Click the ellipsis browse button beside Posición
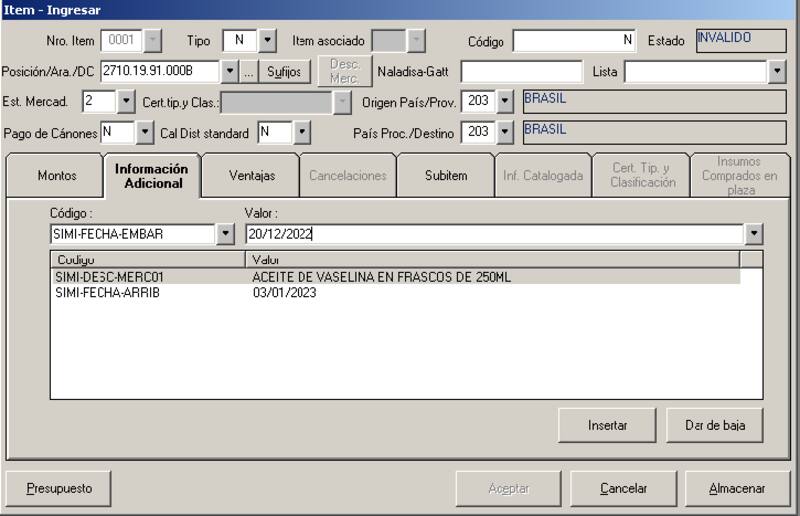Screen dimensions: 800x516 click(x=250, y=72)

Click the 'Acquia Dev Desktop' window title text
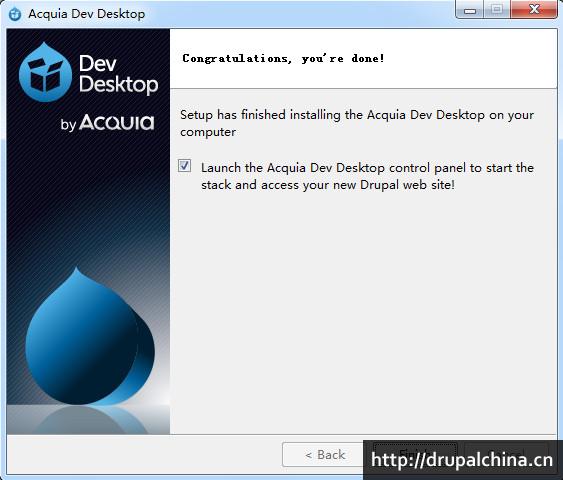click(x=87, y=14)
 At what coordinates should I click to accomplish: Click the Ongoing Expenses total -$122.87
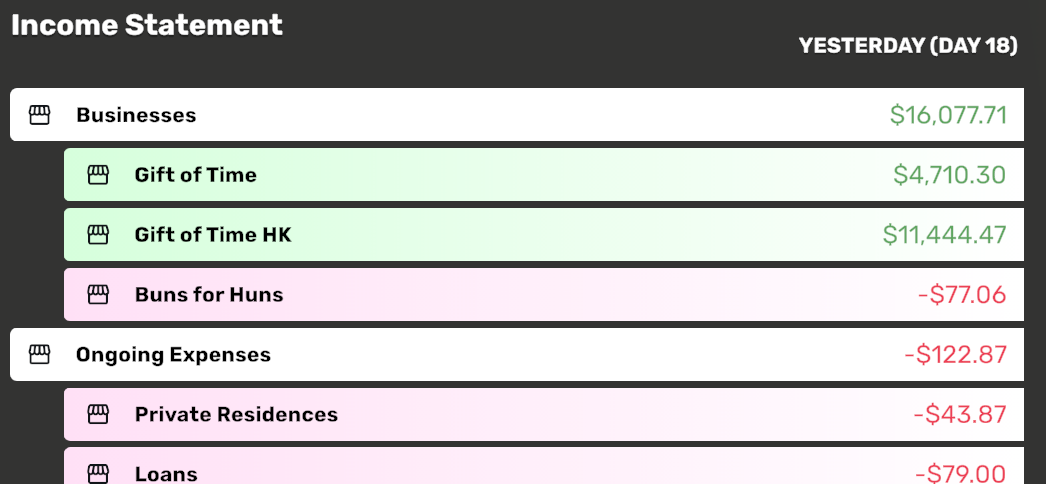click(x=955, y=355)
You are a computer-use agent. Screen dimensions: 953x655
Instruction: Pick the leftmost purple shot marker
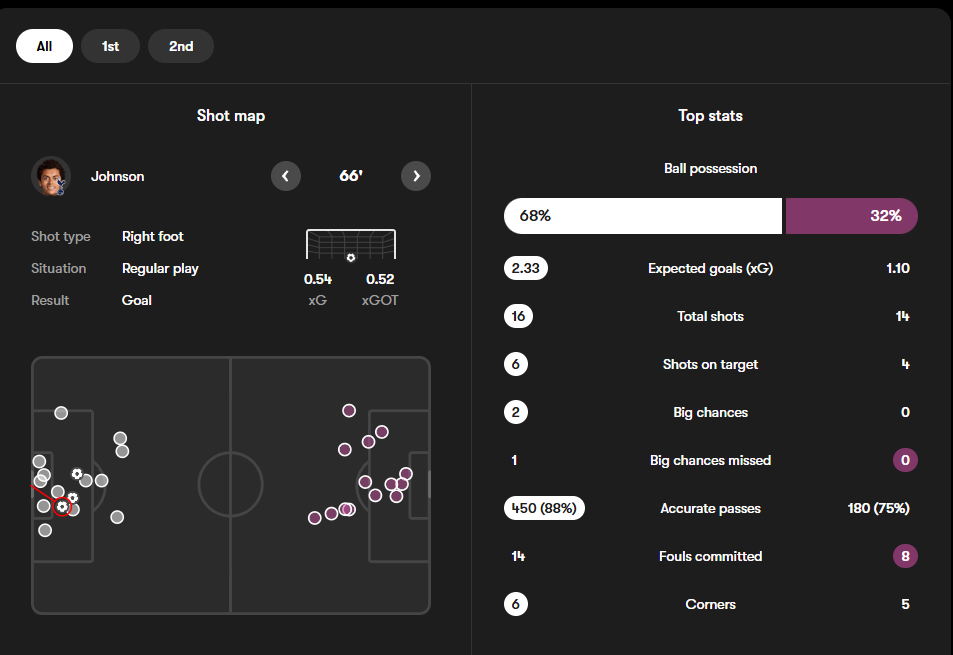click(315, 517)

━━━━

● **WHAT TO WORK ON**:
Leave the pictures behind and transcribe every record above exactly.

● **FINISHED EXERCISE**:
Click the ellipsis browse button beside Posición
Screen dimensions: 800x516 click(x=250, y=72)

Click the 'Acquia Dev Desktop' window title text
click(x=87, y=14)
 At what coordinates should I click to accomplish: Click the Ongoing Expenses total -$122.87
click(x=955, y=355)
You are a computer-use agent. Screen dimensions: 953x655
Instruction: Pick the leftmost purple shot marker
click(315, 517)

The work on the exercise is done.